Bajaria is widely credited for re-energizing a once-moribund operation that boasted few show creators beyond Dick Wolf, who has long been the biggest star in of the Universal Television universe.
But her departure, orchestrated by NBC Entertainment Chairman Robert Greenblatt, followed tensions with Greenblatt and his underlings who run the NBC television network, according to two people familiar with the situation. Greenblatt was said to be unhappy that many of Universal’s shows run on other networks, such as Fox Broadcasting, A&E and CBS as well as the streaming services Netflix and Hulu.
In addition, NBC’s most highly anticipated drama for the new season, “This is Us,” comes from 20th Century Fox — not Universal Television.

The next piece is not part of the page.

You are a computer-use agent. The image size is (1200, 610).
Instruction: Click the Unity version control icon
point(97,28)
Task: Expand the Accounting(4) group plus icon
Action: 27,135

Some felt that Bajaria should have strived to develop more programming specifically for NBC, which is in need of scripted hits to bolster its schedule, according to two people familiar with the situation who asked not to be identified.
She was just shy of her fifth anniversary overseeing programming at Universal Television, which produces such hits as “The Mindy Project,” “Brooklyn Nine-Nine,” “The Unbreakable Kimmy Schmidt,” “Shades of Blue,” “Bates Motel,” “Master of None,” Dick Wolf’s “Chicago Fire” and the “Chicago Med” franchise.
“I want to thank Bela personally for building a strong team and working so effectively to establish Universal Television as a competitive company that produces high-quality scripted series for broadcast networks as well as cable and streaming services,” Greenblatt said Tuesday in a statement distributed by NBC.
“We all wish her the very best as she takes on the next phase of her career,” he said.
Earlier this month, Universal TV sold a high-profile drama to CBS called “Pure Genius,” starring Dermot Mulroney. The upcoming series is from executive director Jason Katims (“Parenthood,” “Friday Night Lights”), who has long been one of NBC’s top showrunners.
Bajaria was popular with the talent who worked with her.
But there was resentment within NBC that the network’s sister studio seemed too focused on selling shows to other networks. Another point of friction was Bajaria’s tussles with Jennifer Salke, who is president of NBC Entertainment, and Greenblatt’s chief lieutenant.
However, it is not uncommon for studio chiefs and network executives to clash because their separate businesses often have opposing agendas.
Tuesday’s announcement was unexpected, coming less than two weeks after new fall TV schedules were unveiled in New York.
Bajaria was unavailable for comment. Before joining NBCUniversal, she was a longtime CBS executive. A year ago, Bajaria was promoted to the top post at the studio and she reportedly had two years left on her contract.
Pearlena Igbokwe, NBC’s head of drama development, is on the short list to replace Bajaria, according to a knowledgeable person. She helped develop some of NBC’s most recent successes, including “Blacklist” and “Blindspot.”
Igbokwe is a veteran of Showtime, where Greenblatt achieved much success before joining NBC five years ago after Comcast Corp. bought the media company.
This story was originally published at 7:32 p.m.
3: 15 p.m.: This story was updated throughout.